§ **Records supplied**:
Segment Open

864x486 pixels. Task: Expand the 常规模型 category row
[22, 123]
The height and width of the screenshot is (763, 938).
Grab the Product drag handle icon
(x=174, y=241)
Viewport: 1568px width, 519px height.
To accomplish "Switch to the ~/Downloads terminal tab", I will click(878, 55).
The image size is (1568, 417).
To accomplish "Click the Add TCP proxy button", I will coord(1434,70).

Segment Closed
Segment Open

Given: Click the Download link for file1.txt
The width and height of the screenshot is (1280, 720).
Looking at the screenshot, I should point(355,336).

Segment Closed

§ **Directions**: Please find, in the entries above, every line where "accomplish" occurs, and copy it.

§ **Written reply**:
To accomplish "Switch to the ~/Downloads terminal tab", I will click(878, 55).
To accomplish "Click the Add TCP proxy button", I will coord(1434,70).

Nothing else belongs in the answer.